__Work required__
Across the data below, how many lines have the word "annotation" in them? Give the number and nothing else.

[Collected data entries]
'''

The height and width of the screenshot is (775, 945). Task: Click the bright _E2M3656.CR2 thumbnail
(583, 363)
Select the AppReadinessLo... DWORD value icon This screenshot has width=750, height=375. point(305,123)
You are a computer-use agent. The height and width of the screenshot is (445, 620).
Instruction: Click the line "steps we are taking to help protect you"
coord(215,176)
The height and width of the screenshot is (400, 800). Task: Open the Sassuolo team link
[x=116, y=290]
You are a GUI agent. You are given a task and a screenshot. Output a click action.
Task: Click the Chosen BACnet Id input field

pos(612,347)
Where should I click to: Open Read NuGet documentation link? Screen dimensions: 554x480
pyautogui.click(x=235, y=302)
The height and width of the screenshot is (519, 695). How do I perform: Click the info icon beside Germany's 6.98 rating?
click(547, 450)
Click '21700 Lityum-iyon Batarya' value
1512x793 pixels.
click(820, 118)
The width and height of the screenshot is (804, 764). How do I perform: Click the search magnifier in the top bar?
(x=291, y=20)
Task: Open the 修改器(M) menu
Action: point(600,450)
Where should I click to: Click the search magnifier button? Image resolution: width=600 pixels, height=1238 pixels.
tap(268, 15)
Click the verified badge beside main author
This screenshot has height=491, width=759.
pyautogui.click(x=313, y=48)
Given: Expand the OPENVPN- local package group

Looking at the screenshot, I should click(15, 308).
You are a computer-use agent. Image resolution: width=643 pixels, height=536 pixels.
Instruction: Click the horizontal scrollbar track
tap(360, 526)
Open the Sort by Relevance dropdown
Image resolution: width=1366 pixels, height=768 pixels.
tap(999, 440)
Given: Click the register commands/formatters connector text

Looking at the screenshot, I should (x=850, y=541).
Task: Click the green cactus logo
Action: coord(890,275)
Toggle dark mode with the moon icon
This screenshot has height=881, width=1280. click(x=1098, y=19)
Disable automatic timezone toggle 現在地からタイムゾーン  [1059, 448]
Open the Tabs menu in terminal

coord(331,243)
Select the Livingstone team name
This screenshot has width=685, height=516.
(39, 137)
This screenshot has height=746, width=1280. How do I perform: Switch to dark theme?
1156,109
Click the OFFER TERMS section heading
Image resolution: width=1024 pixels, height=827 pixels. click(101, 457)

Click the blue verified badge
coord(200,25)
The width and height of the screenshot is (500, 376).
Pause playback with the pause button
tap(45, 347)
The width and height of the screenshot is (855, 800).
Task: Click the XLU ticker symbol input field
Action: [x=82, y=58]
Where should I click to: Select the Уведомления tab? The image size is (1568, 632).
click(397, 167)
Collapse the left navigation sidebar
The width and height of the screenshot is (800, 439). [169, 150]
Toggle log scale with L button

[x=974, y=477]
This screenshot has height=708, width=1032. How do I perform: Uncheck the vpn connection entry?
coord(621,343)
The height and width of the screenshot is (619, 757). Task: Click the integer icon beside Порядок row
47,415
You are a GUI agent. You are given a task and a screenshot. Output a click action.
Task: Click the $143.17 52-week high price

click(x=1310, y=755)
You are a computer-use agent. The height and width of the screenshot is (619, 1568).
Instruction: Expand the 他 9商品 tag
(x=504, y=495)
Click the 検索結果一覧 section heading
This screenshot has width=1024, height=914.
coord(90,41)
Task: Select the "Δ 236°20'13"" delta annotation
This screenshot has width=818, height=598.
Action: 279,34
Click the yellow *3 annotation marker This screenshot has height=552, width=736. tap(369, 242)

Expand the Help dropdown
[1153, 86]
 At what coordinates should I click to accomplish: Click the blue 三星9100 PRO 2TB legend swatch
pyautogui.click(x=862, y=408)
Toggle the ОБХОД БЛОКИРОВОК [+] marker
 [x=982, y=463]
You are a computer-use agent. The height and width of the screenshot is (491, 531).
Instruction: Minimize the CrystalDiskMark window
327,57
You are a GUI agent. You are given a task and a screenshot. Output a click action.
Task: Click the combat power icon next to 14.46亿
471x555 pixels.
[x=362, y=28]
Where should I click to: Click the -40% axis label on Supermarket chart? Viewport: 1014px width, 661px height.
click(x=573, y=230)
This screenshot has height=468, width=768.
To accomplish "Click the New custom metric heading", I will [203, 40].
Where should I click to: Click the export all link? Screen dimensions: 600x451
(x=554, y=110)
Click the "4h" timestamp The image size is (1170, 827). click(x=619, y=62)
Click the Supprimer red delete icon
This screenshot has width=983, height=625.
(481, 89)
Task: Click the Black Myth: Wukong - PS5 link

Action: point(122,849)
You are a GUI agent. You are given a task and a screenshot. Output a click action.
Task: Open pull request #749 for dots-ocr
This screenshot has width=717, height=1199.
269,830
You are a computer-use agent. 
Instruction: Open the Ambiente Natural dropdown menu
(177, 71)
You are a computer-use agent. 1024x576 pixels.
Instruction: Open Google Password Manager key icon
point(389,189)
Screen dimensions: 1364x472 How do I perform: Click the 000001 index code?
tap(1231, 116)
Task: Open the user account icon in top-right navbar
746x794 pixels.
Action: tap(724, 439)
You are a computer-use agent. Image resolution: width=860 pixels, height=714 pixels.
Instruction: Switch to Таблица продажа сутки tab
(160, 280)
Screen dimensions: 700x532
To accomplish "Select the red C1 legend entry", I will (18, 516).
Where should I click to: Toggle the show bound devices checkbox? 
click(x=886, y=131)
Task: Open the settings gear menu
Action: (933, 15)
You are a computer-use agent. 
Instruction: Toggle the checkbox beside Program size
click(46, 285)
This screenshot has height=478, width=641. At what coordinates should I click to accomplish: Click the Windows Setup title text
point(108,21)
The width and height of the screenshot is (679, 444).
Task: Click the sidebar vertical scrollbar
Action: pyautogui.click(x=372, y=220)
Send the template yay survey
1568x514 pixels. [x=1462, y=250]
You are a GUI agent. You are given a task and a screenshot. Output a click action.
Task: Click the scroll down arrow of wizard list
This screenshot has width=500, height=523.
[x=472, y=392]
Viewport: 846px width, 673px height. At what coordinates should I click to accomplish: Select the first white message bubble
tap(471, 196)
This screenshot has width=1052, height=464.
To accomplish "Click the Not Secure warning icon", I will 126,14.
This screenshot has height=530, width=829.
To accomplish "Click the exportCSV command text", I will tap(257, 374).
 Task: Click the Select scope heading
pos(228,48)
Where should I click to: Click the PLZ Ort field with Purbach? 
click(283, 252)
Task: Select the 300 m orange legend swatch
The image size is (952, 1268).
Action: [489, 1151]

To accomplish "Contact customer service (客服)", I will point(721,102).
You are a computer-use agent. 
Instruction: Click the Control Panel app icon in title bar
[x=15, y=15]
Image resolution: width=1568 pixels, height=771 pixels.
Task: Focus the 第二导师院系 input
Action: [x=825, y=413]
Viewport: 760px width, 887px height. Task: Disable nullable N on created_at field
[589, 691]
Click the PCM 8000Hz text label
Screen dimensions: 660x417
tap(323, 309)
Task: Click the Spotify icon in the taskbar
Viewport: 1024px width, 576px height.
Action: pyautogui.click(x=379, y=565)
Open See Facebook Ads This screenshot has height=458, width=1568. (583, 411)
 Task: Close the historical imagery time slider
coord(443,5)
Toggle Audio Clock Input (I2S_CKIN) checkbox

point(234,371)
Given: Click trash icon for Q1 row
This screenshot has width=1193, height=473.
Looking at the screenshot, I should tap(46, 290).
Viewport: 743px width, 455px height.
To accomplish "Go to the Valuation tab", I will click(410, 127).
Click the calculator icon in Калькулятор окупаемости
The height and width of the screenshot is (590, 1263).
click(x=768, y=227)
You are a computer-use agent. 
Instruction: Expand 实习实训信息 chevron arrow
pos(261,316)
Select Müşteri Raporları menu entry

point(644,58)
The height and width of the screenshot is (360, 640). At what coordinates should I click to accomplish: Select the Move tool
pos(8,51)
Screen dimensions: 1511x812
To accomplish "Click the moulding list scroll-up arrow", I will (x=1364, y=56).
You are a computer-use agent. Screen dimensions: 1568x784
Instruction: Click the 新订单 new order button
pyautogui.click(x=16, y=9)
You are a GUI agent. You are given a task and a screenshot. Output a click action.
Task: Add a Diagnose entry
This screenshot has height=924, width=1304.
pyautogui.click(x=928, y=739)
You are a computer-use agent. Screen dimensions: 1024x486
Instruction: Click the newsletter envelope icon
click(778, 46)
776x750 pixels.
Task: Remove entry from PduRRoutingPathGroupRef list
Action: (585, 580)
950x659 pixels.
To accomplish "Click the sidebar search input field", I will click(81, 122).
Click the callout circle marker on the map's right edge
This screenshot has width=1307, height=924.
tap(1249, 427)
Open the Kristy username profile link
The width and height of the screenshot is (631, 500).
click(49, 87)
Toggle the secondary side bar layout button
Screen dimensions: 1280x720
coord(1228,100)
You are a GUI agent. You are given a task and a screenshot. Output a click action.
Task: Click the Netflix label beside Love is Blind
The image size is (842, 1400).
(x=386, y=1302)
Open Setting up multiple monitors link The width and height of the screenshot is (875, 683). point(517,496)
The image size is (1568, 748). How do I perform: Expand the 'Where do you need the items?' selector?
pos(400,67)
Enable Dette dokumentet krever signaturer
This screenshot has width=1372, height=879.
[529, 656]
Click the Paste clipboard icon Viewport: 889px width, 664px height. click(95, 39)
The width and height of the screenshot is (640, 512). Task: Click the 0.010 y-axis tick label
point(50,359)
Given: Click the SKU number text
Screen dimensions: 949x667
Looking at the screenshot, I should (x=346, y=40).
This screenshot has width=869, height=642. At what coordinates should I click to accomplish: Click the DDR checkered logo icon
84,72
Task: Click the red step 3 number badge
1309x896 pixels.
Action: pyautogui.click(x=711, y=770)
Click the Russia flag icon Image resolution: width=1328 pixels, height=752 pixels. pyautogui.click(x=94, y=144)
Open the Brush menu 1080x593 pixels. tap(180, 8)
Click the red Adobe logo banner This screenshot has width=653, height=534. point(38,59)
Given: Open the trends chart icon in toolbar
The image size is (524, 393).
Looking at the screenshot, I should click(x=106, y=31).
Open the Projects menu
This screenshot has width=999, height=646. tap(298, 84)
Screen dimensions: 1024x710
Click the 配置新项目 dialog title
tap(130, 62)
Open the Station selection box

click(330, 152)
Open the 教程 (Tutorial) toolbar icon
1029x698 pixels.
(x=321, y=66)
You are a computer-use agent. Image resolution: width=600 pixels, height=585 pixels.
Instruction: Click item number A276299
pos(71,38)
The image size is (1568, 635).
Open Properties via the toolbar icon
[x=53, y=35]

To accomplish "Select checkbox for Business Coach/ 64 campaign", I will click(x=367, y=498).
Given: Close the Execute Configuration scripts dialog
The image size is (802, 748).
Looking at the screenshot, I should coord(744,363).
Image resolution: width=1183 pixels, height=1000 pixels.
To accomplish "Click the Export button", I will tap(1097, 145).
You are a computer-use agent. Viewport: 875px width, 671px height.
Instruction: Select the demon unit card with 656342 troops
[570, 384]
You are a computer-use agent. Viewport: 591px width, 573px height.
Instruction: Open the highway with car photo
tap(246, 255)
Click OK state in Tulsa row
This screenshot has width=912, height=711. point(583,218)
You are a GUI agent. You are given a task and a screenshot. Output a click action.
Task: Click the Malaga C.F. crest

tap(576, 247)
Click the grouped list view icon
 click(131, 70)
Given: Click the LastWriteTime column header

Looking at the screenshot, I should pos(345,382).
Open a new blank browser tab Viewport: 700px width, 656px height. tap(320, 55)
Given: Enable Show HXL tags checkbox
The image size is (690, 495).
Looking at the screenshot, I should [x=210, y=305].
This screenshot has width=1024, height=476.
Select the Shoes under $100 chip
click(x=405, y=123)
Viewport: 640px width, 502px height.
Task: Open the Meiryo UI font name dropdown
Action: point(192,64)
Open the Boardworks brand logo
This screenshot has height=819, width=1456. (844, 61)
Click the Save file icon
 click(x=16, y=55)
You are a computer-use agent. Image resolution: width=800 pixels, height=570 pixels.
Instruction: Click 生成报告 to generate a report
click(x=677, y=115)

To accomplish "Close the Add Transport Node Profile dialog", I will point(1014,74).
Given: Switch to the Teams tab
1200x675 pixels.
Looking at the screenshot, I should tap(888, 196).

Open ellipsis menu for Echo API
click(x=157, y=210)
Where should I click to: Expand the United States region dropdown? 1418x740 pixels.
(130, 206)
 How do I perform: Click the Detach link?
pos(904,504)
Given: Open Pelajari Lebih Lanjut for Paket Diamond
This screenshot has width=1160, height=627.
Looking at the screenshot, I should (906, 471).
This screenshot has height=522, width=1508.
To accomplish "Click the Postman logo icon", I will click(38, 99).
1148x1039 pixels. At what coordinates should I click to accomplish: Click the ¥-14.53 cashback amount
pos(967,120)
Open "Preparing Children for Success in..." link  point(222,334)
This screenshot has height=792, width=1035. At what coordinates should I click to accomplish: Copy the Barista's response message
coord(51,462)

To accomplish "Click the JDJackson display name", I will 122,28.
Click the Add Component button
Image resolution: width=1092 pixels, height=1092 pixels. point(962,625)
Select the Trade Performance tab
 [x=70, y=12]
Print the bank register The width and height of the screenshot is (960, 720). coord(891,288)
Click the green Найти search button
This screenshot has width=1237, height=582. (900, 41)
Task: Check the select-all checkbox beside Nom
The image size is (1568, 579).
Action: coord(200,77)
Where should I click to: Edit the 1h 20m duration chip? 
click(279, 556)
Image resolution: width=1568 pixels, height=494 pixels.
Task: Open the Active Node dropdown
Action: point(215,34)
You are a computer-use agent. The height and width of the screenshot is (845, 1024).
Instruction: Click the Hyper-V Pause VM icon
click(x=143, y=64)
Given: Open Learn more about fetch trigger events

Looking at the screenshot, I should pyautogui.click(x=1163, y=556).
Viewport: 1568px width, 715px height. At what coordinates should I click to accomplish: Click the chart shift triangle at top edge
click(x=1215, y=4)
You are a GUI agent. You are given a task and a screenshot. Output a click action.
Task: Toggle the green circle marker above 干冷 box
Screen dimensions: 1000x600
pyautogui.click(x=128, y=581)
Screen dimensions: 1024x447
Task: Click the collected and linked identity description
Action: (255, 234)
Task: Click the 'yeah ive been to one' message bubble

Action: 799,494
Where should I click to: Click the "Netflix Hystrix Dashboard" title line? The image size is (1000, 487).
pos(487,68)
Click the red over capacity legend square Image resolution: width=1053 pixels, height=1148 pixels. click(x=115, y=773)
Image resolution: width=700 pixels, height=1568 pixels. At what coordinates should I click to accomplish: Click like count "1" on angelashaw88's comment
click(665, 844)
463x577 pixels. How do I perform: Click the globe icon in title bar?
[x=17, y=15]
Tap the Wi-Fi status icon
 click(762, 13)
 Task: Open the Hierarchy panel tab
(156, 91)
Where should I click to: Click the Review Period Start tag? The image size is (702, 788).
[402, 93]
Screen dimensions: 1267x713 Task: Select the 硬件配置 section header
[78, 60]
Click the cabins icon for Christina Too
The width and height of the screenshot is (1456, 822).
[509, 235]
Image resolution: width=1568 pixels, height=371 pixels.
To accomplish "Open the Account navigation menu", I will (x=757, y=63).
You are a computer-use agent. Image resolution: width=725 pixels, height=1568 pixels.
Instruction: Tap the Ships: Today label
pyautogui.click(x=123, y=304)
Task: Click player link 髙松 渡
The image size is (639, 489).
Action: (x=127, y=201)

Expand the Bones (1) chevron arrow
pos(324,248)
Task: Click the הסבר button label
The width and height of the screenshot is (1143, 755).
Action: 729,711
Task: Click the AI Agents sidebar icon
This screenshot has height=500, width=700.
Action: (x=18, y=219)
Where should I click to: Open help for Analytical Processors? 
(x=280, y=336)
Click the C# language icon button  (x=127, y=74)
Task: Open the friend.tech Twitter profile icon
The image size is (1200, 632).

'''

__Answer to the exercise__
2